Iper-vigilanza, o la percezione di pericolo fisico come "embodied prediction of threat" (13) stimolata da cue sensoriali o ambientali legati al dolore, può rinforzare comportamenti disfunzionali anche in assenza di pensieri catastrofici o paura cosciente. Intervenire direttamente su questi meccanismi, ad esempio tramite:

  • Attentional Bias Modification (ABM)

  • Tecniche di consapevolezza e focus attentivo

può rappresentare un’ulteriore opportunità clinica (per maggiori info leggi questo blog)


Riflessione clinica personale

Nella mia esperienza, i/le pazienti non provano solo paura. Le risposte di evitamento possono derivare anche da vergogna, tristezza, frustrazione, senso di colpa o mancanza di motivazione. Ridurre tutto alla paura rischia di banalizzare un’esperienza complessa e soggettiva.

Allo stesso modo, non tutti i/le pazienti evitano: alcuni esagerano, compensano, ignorano il dolore per "non fermarsi". Comprendere e normalizzare questi comportamenti è parte del nostro lavoro.

Infine, come suggerisce Tim Wademan qui, il contesto socio-culturale è determinante: risorse economiche, rete sociale, accesso alle cure e ambiente in cui si è cresciuti influenzano profondamente l’esperienza e la gestione del dolore.


Conclusione

Come fisioterapisti, il nostro ruolo non è solo correggere il movimento, ma anche riconoscere e lavorare con la complessità dei fattori cognitivi, emotivi e ambientali che influenzano l’esperienza del dolore. Il modello FAM è stato utile, ma oggi possiamo (e dobbiamo) spingerci oltre, verso approcci più sfumati, personalizzati e integrati.


BIBLIOGRAFIA:

  1. Carvalho et al. Fear of Movement Is Not Associated With Objective and Subjective Physical Activity Levels in Chronic Nonspecific Low Back Pain. Arch Phys Med Rehabil 2017;98:96-104.

  2. Jensen J, Karpatschof B, Labriola M, Albertsen K. Do fear-avoidance beliefs play a role in the association between low back pain and sickness absence? A prospective cohort study among female health workers. J Occup Environ Med 2010;52:85–90.

  3. Lamoth CJC, Daffertshofer A, Meijer OG, Moseley GL, Wuisman P, Beek PJ. Effects of experimentally induced pain and fear of pain on trunk coordination and back muscle activity during walking. Clin Biomech 2004;19:551–63.

  4. Wideman T, Adams H, Sullivan M. A prospective sequential analysis of the fear avoidance model of pain.

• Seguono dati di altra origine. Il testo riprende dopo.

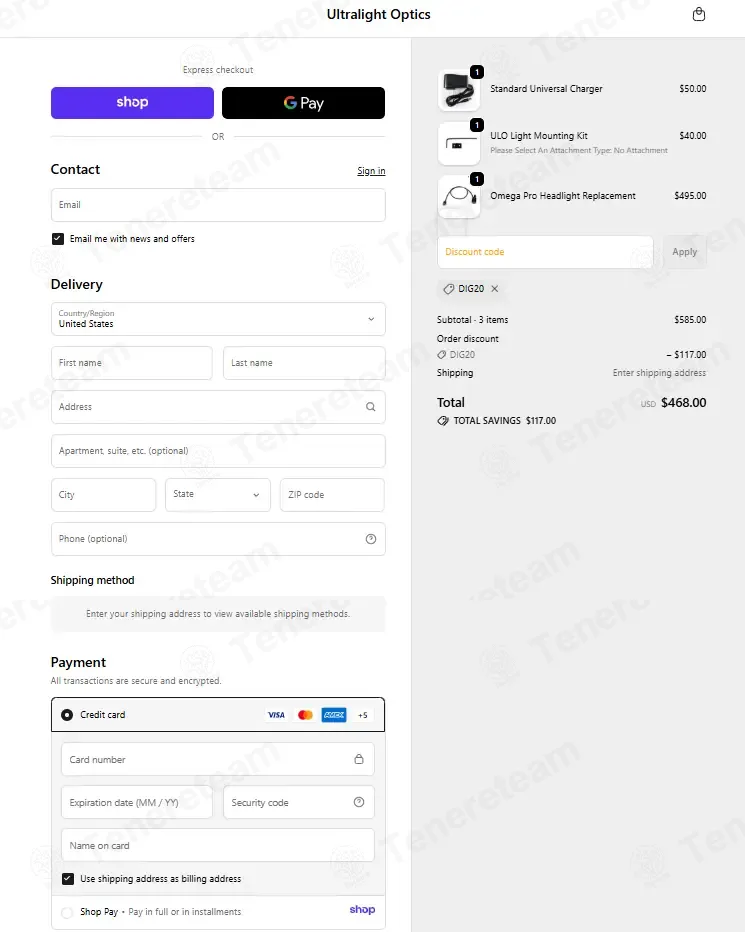Choose the Google Pay express button
This screenshot has height=932, width=745.
303,103
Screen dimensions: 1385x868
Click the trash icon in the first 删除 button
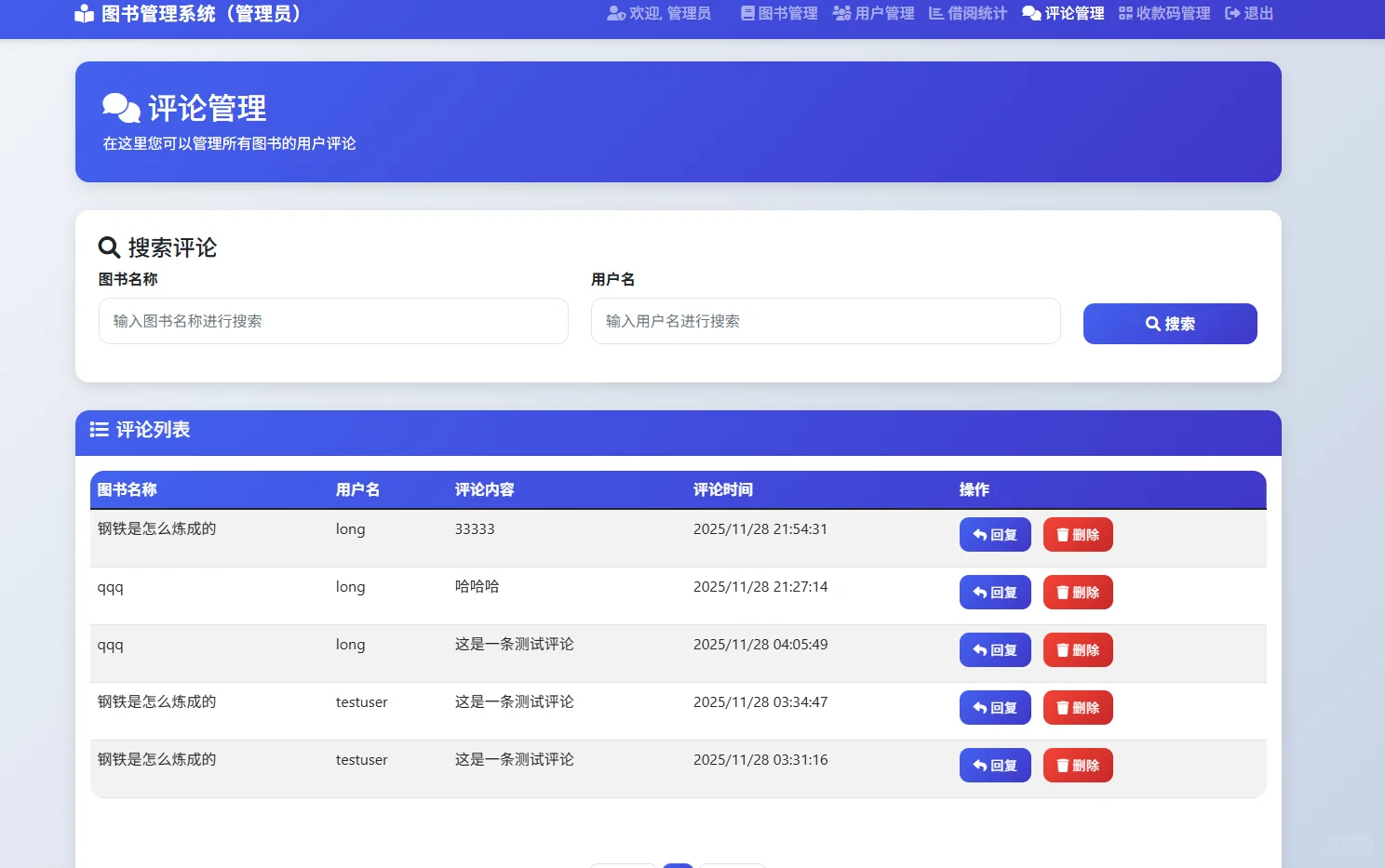pos(1063,534)
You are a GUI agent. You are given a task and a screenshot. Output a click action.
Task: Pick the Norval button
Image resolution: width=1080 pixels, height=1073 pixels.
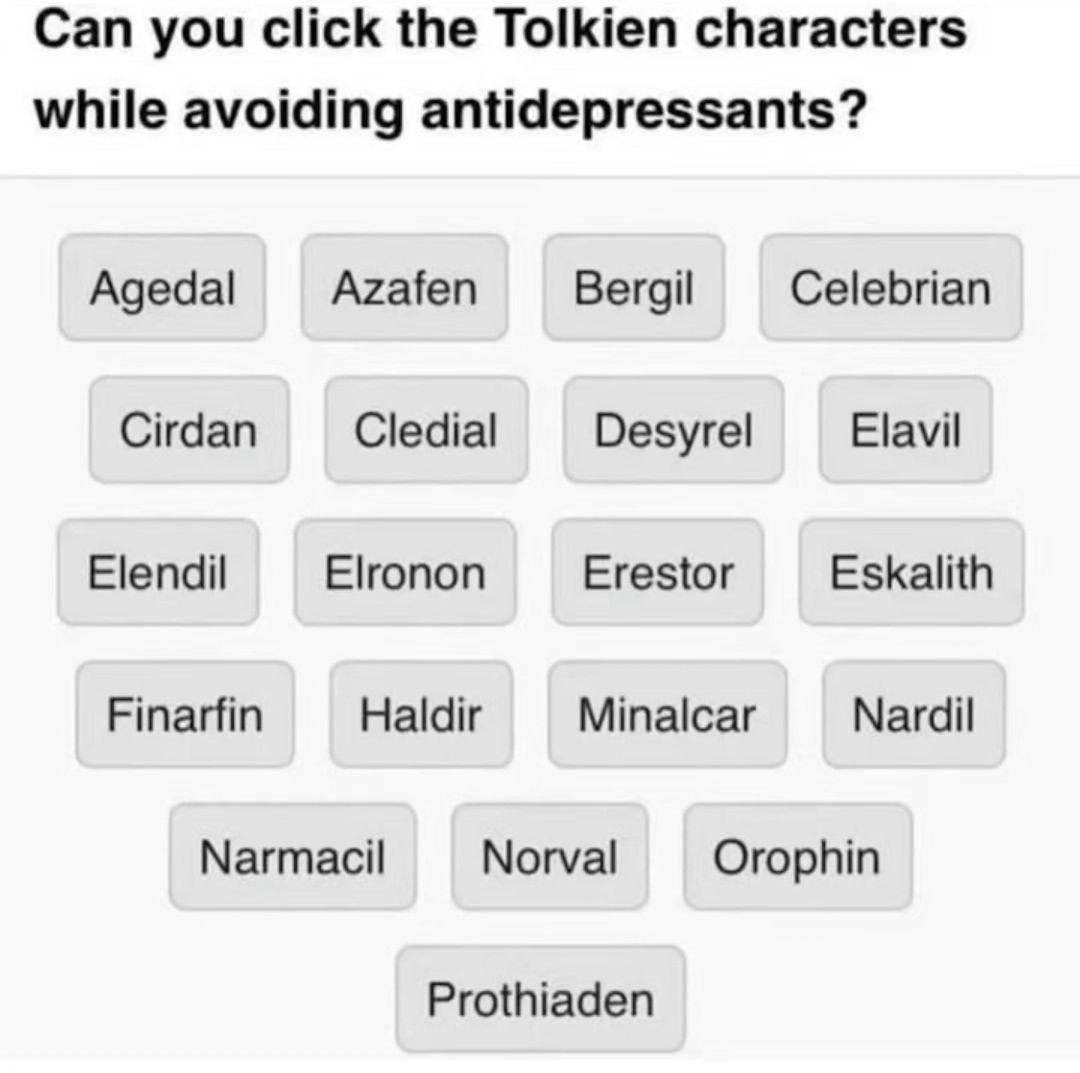(x=549, y=857)
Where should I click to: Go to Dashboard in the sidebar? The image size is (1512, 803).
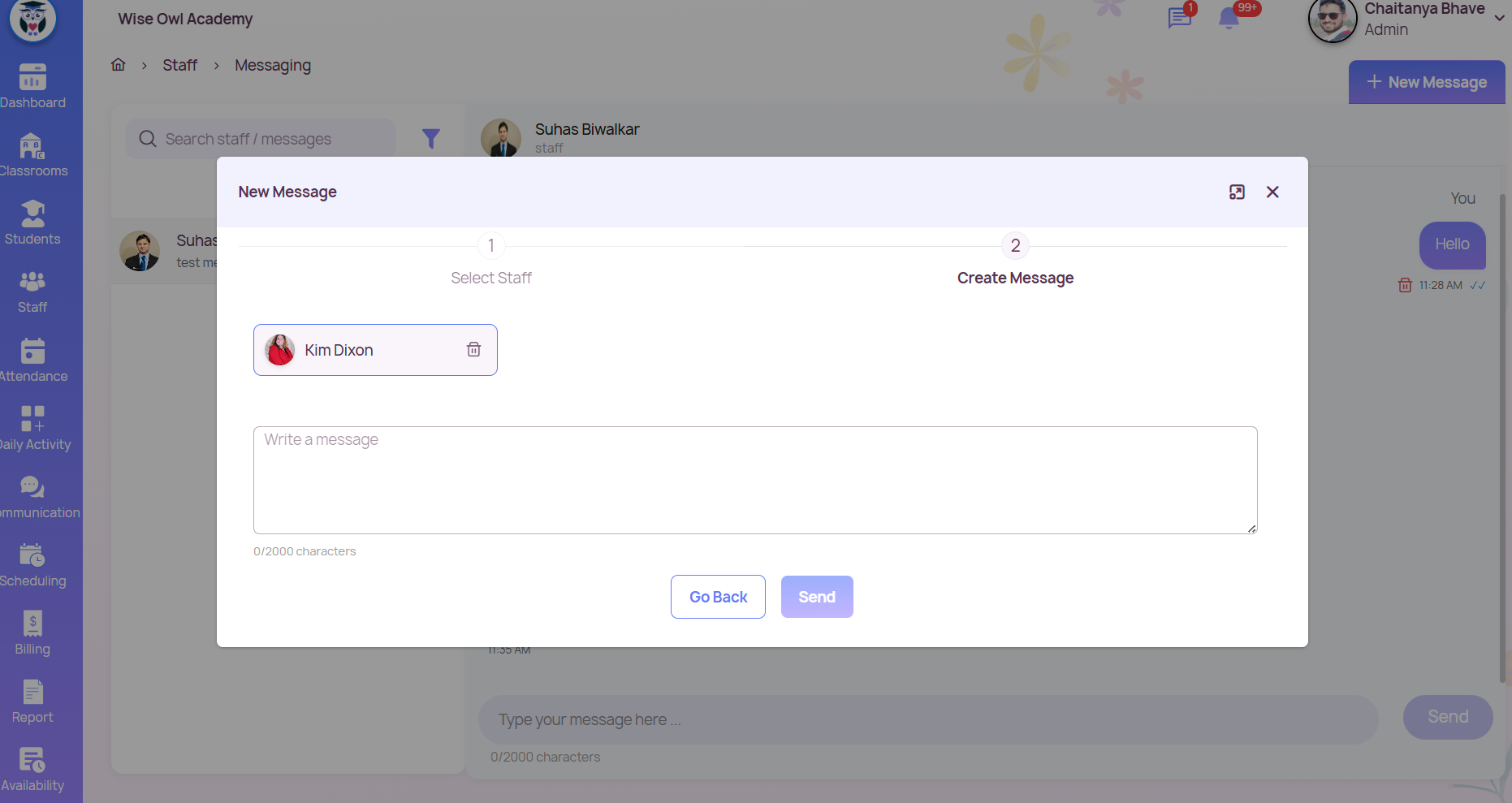[x=32, y=86]
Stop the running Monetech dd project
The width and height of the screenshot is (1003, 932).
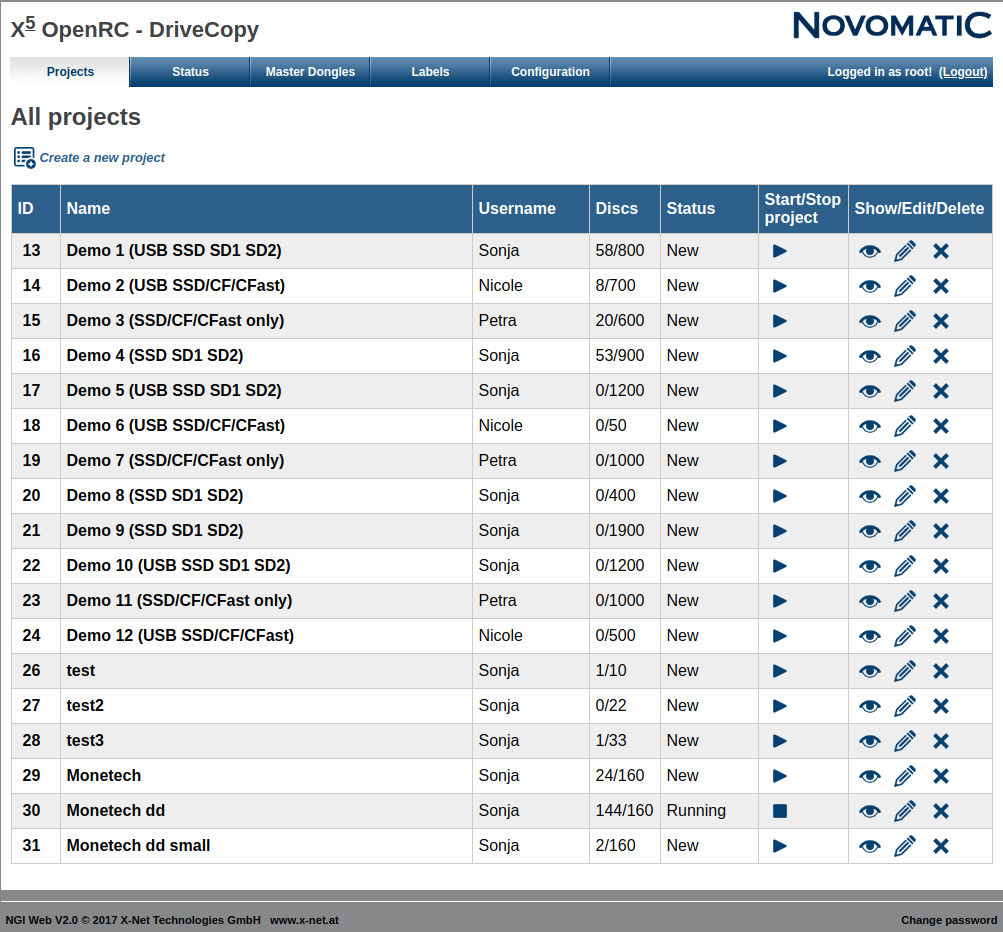click(x=780, y=811)
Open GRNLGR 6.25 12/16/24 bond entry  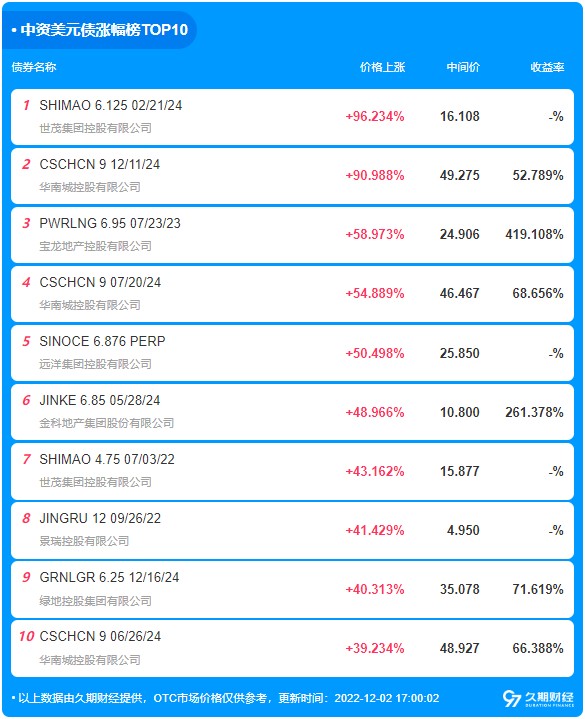click(109, 577)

Pain 2009;145:45–51.

  5. Pincus T, Vogel S, Burton AK, Santos R, Field AP. Fear avoidance and prognosis in back pain – a systematic review and synthesis of current evidence. Arthritis Rheum 2006;54:3999–4010.

  6. Westman et al. Fear-avoidance beliefs, catastrophizing, and distress: a longitudinal subgroup analysis on patients with musculoskeletal pain. Clin J Pain 2011;27:567-77.

  7. Wideman TH, Sullivan MJ. Development of a cumulative psychosocial factor index for problematic recovery following work-related musculoskeletal injuries. Phys Ther 2012;92:58-68.

  8. Neville A, Kopala-Sibley DC, Soltani S, Asmundson GJ, Jordan A, Carleton RN, Yeates KO, Schulte F, Noel M. A longitudinal examination of the interpersonal fear avoidance model of pain: the role of intolerance of uncertainty. Pain. 2021 Jan 1;162(1):152-60.

  9. Hasenbring MI, Verbunt JA. Fear-avoidance and endurance-related responses to pain: new models of behavior and their consequences for clinical practice. Clin J Pain 2010;26:747-53.

  10. Meulders A, & Vlaeyen JW (2013). Mere intention to perform painful movements elicits fear of movement-related pain: an experimental study on fear acquisition beyond actual movements. J Pain, 14 (4), 412-23 PMID: 23453562

  11. Karsdorp PA, Geenen R, & Vlaeyen JW (2013). Response inhibition predicts painful task duration and performance in healthy individuals performing a cold pressor task in a motivational context. Eur J Pain PMID: 23788405

  12. Crombez G, Van Ryckeghem DM, Eccleston C, & Van Damme S (2013). Attentional bias to pain-related information: a meta-analysis. Pain, 154 (4), 497-510 PMID: 23333054

  13. Varangot-Reille C, Pezzulo G, Thacker M. The fear-avoidance model as an embodied prediction of threat. Cognitive, Affective, & Behavioral Neuroscience. 2024 Oct;24(5):781-92.